En janvier 2021, un événement insensé bouleverse les vies d’une poignée d’hommes et de femmes, tous passagers d’un train de banlieue en provenance de Saint-Nom-La-Bretêche. Le 17h08 arrive à Saint-Lazare avec à son bord leurs parfaits alter ego du 19 octobre 2020. Parmi eux, Antoine rentre chez lui comme si de rien n’était, sauf qu’à la table du salon c’est un autre lui-même qui fignole un nouveau billet pour 130 livres.

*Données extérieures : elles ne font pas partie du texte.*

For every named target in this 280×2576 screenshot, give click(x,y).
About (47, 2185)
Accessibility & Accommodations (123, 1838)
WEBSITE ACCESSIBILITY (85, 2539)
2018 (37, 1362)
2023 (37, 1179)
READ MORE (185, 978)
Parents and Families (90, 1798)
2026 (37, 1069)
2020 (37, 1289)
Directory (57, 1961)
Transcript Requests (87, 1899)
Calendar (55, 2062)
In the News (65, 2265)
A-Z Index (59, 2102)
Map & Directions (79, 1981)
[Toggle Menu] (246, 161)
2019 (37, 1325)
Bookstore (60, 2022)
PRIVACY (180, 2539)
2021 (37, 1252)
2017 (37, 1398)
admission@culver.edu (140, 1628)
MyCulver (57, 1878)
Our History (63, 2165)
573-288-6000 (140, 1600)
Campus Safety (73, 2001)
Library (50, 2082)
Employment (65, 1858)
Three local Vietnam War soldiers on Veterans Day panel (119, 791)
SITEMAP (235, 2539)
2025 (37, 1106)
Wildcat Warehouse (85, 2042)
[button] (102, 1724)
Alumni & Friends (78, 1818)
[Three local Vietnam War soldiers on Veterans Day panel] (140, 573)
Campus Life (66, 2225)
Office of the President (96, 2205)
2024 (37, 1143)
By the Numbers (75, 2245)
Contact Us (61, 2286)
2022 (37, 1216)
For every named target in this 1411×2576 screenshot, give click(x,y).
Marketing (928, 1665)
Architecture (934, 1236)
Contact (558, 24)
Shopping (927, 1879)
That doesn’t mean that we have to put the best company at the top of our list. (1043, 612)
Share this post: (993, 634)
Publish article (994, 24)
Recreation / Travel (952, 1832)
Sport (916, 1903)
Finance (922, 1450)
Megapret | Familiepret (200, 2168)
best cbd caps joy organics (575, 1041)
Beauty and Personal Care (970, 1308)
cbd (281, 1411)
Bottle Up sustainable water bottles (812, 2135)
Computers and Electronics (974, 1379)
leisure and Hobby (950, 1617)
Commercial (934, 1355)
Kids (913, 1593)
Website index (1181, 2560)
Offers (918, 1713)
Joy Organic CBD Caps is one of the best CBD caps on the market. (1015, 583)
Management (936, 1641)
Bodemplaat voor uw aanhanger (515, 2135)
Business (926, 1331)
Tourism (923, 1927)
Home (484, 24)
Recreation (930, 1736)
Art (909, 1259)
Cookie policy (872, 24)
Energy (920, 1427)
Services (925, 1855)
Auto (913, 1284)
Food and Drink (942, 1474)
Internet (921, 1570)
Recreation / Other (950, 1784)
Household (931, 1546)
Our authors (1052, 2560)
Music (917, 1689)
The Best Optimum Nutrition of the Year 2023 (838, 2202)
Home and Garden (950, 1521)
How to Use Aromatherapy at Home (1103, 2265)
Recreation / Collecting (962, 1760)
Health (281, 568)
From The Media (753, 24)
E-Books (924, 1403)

Pour évacuer l’instant de légitime stupéfaction, les deux Antoines – on conviendra de les appeler « Octobre » et « Janvier » par commodité – s’entendent aisément sur l’ouverture d’un Côtes-du-Rhône (« Force majeure. Tant pis pour ma saleté de dry january. » « Attends, on est le 19, bel effort déjà. » « Tu imagines bien que je n’ai pas commencé à minuit pétantes le soir du non-réveillon« ). Sur un ton étrangement placide, les voici qui commentent les faits remarquables des trois derniers mois loupés par une moitié d’entre eux. Leurs échanges courtois sont ponctués de soupirs profonds suivis de « Enfin, tu vois le truc« , « Putain de sciatique« , « Bacri, quoi » ou « C’est pas comme si les Ricains avaient le cul sorti des ronces. » Jusqu’à ce que tombe la question :

JANVIER : Qui a eu le Goncourt, au fait ?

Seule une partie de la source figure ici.